What is required
Write out word for word each line of the records, beginning at the first and stopping after the line with "Task: Expand the Authentication Type dropdown". Leave the pictures out.

Dataset excerpts:
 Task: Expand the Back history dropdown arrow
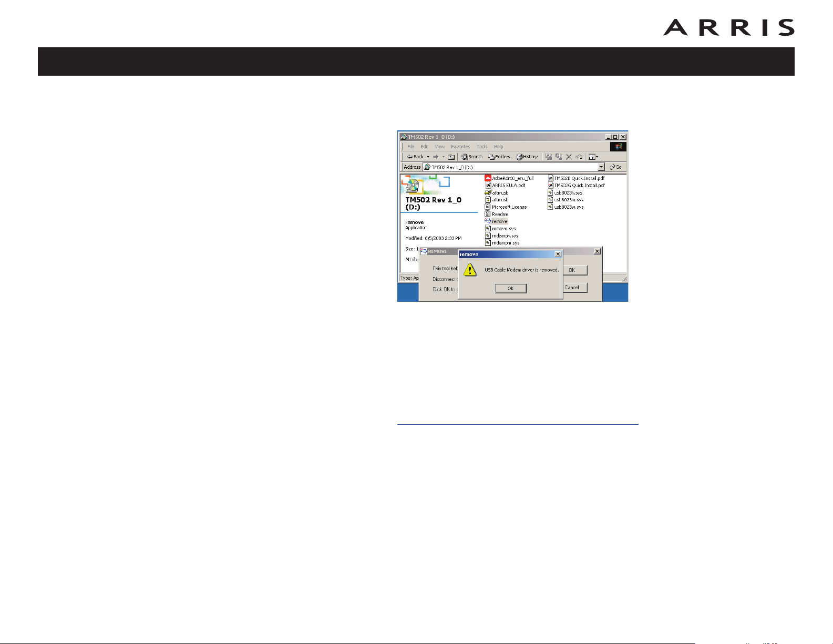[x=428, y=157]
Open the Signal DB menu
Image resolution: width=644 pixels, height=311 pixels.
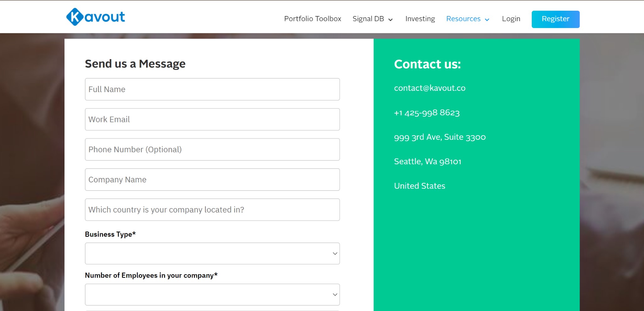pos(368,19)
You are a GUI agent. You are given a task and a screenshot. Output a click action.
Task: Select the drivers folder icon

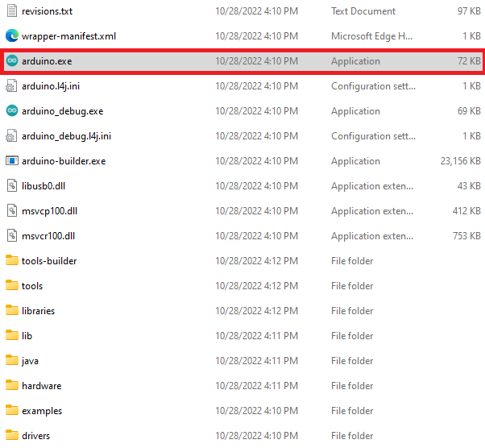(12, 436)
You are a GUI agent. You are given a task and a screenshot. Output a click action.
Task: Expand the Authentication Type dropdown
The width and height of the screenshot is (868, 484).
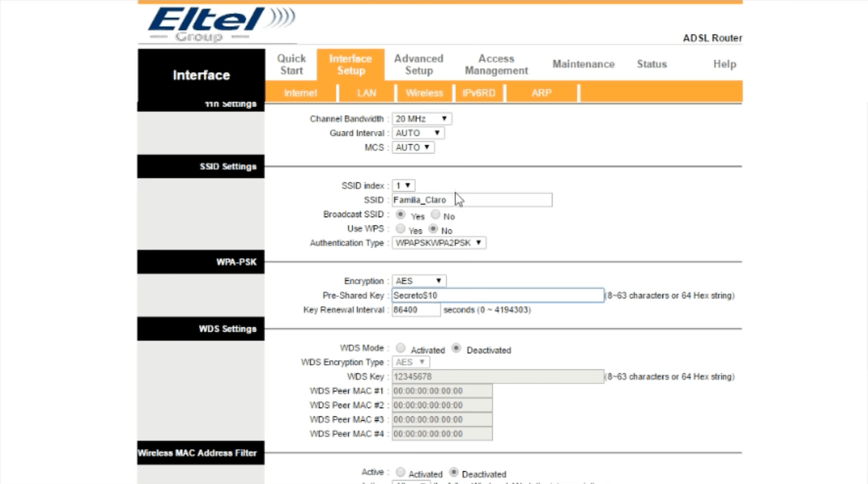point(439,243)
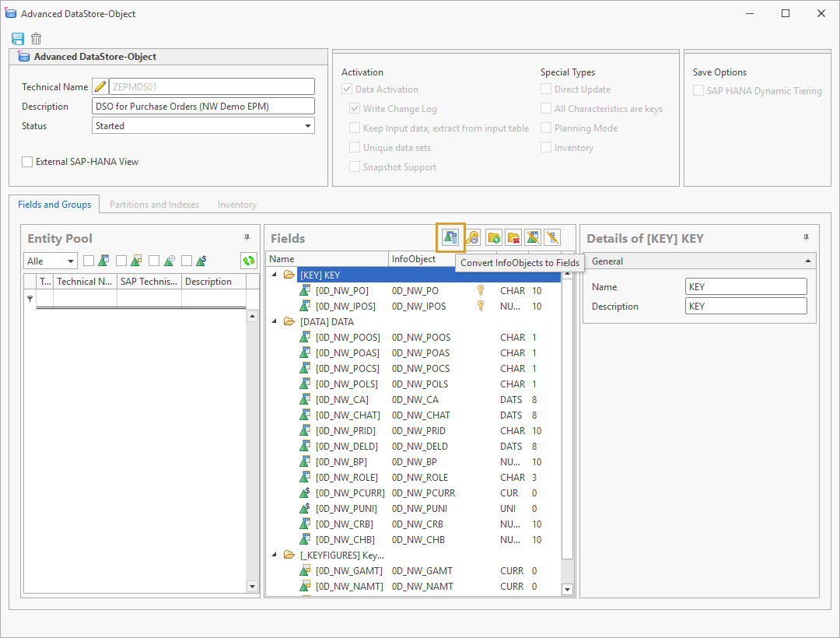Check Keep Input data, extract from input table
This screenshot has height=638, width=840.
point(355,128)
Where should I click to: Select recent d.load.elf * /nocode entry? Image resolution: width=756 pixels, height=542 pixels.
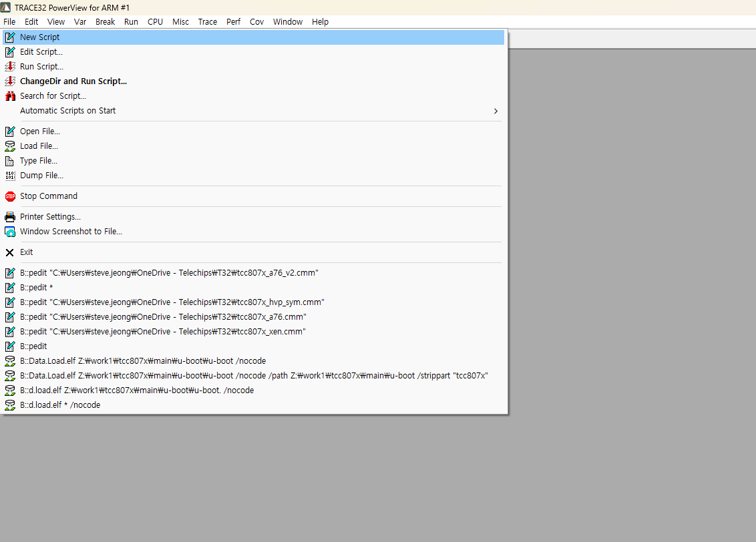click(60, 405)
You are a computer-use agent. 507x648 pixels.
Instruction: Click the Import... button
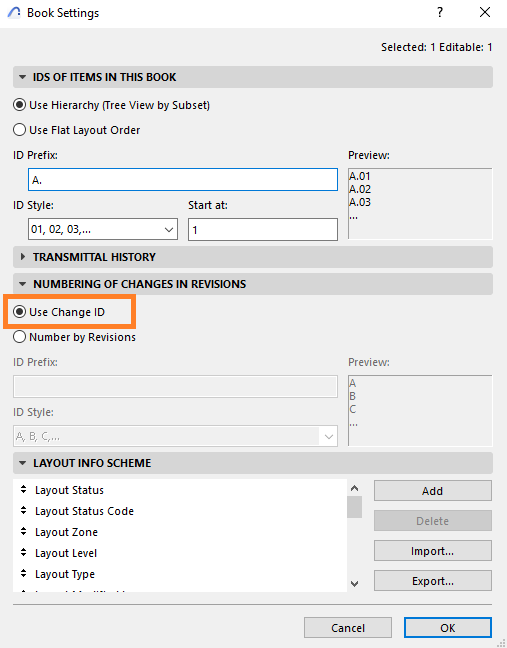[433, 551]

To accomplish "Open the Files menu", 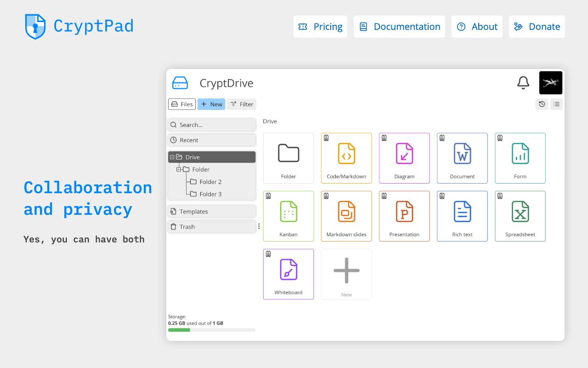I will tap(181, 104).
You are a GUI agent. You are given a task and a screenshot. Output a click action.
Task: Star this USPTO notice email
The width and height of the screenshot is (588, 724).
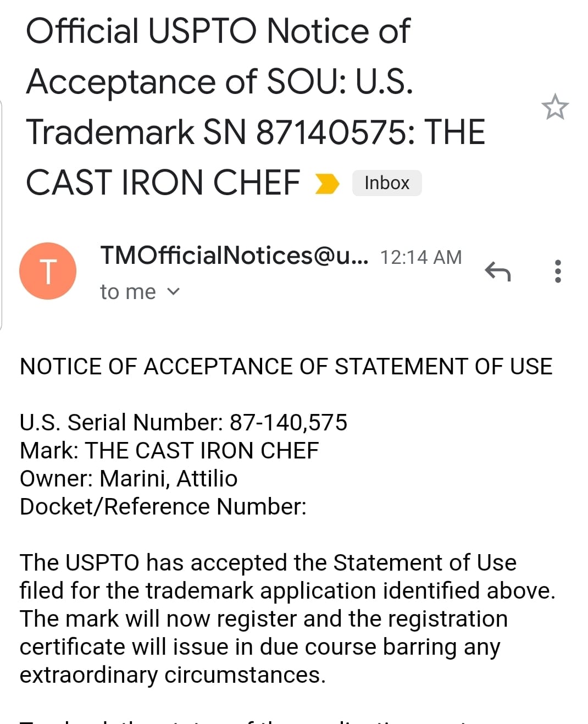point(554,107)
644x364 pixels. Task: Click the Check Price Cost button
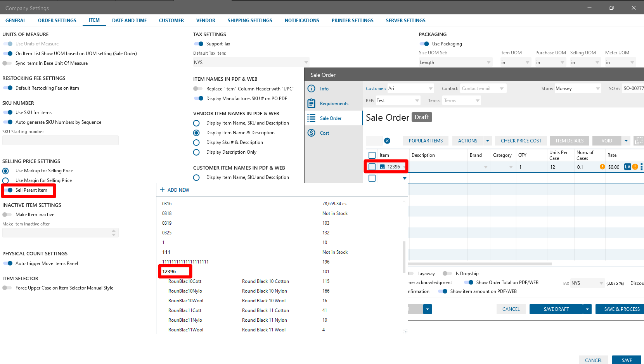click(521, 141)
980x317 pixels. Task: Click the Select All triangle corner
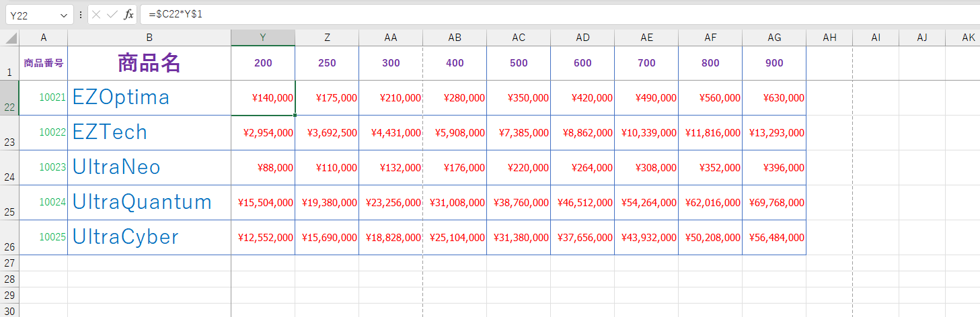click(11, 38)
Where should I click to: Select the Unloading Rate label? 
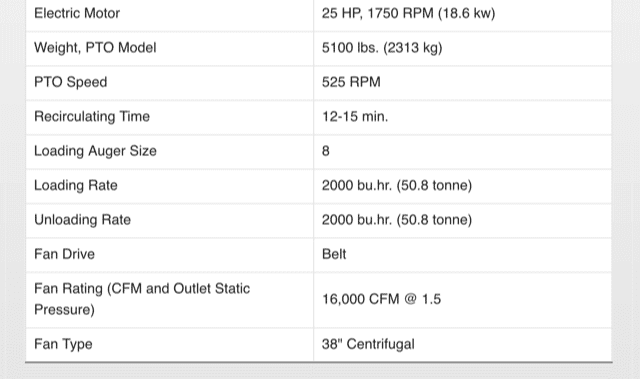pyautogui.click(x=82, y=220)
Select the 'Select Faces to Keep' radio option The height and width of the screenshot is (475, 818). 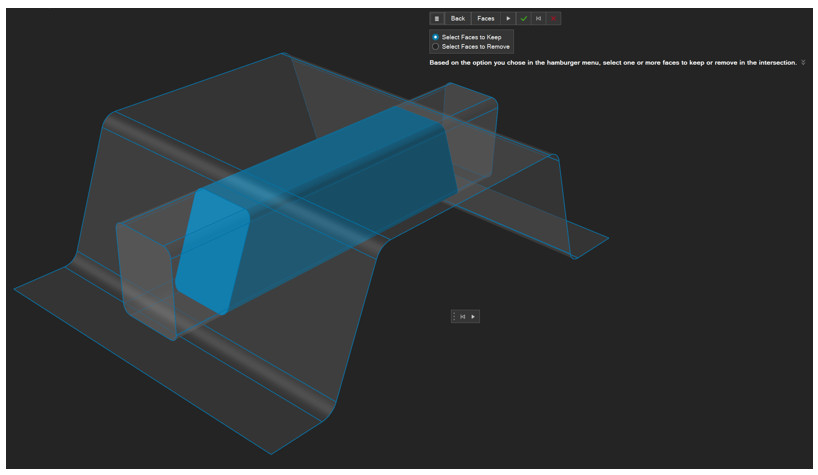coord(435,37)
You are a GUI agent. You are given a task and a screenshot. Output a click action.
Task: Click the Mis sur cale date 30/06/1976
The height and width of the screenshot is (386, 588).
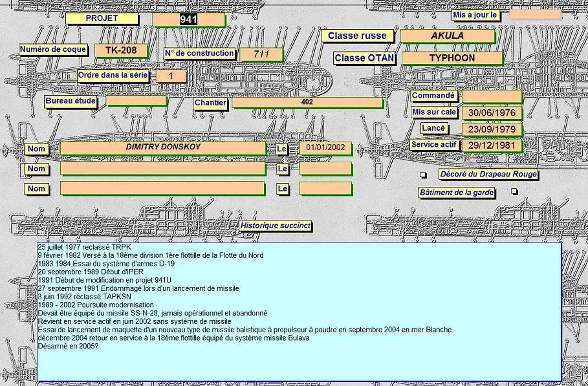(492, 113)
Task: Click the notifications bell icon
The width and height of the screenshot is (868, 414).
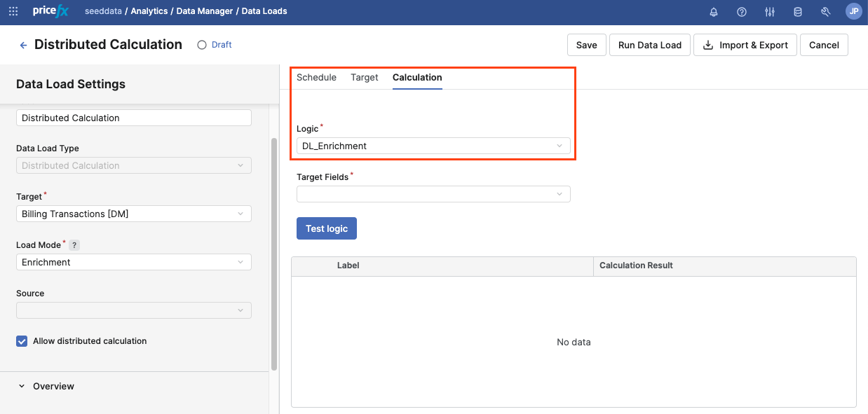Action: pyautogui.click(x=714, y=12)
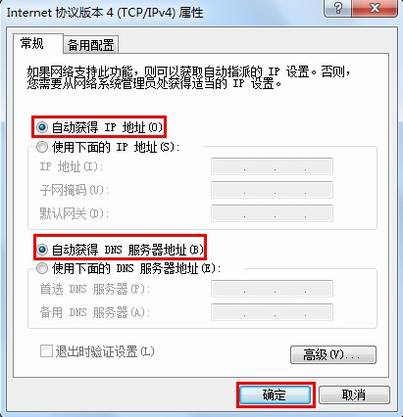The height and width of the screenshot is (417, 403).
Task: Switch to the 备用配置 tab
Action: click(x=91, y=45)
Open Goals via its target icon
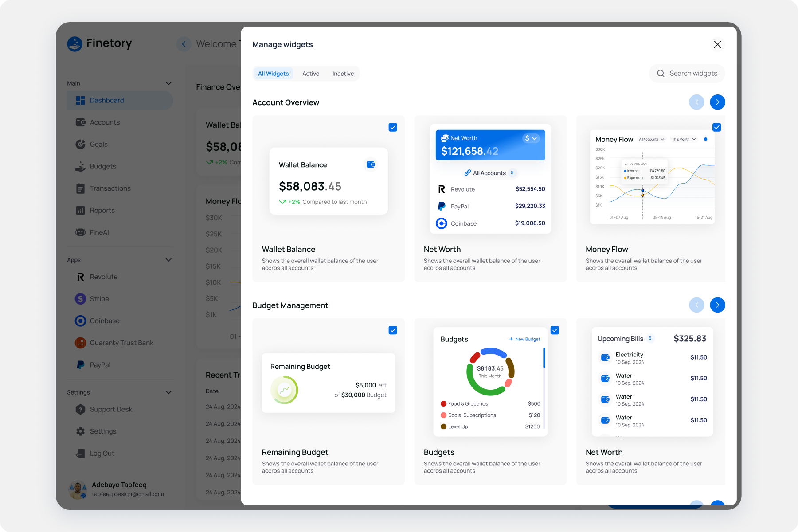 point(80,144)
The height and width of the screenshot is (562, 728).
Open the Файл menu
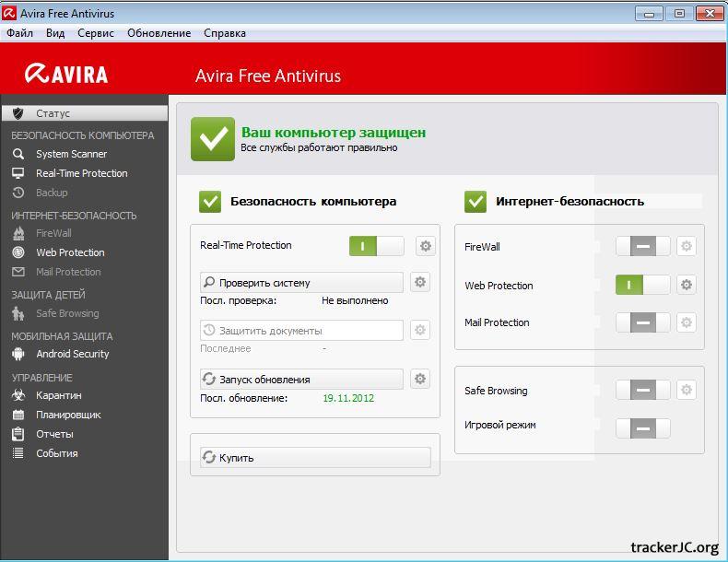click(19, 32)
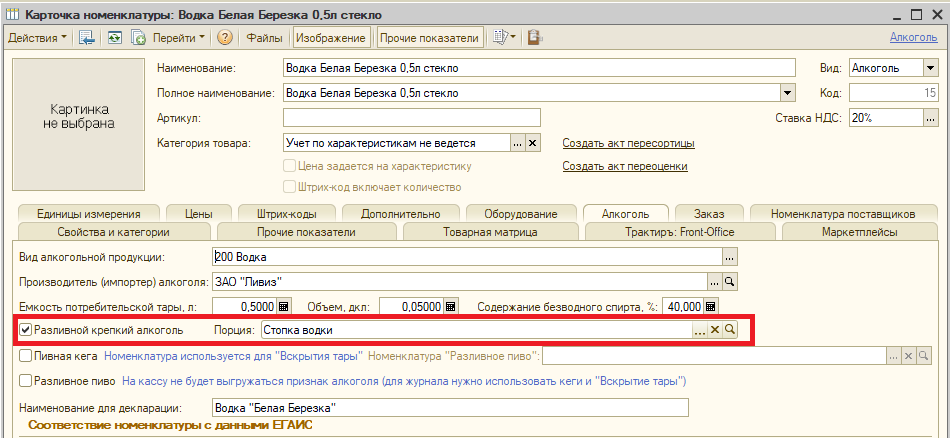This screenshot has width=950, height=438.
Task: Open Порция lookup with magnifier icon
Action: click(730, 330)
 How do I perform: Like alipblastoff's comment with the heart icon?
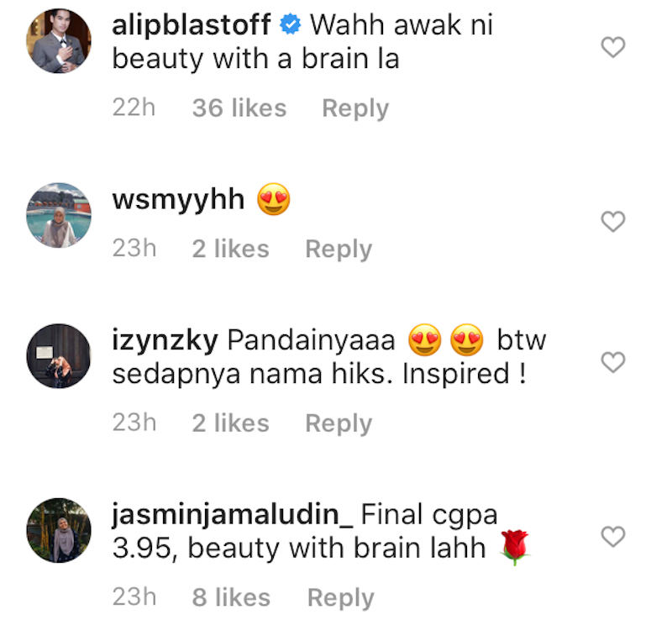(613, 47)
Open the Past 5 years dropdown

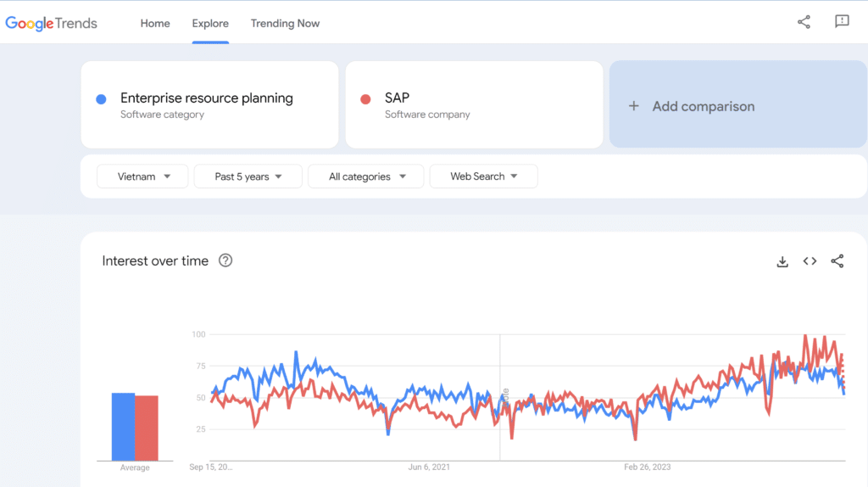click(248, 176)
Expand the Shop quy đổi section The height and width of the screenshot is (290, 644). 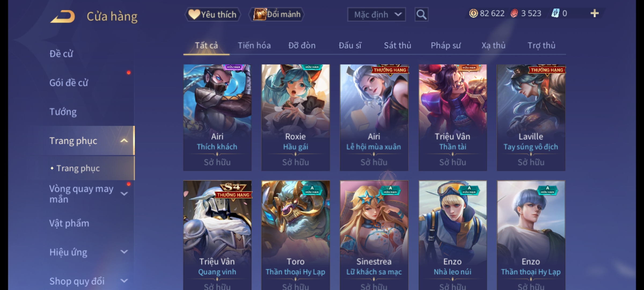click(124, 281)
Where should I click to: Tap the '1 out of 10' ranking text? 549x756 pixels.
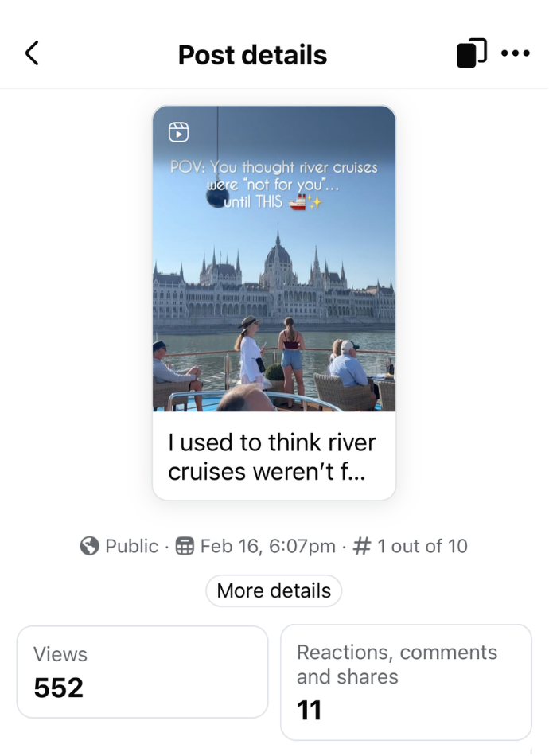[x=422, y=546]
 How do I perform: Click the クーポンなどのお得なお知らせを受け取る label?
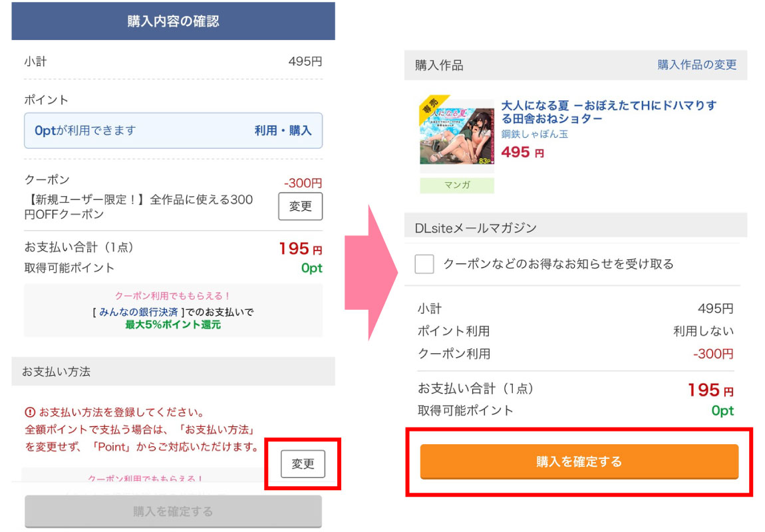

Result
 Task: Expand the Back history dropdown arrow
[x=428, y=157]
Open the Signal DB menu
Image resolution: width=644 pixels, height=311 pixels.
pos(368,19)
You are a GUI agent. You are given a task and a screenshot. Output a click action.
Task: Select the drivers folder icon

(12, 436)
You are a GUI agent. You are given a task and a screenshot. Output a click action.
Task: Expand the Authentication Type dropdown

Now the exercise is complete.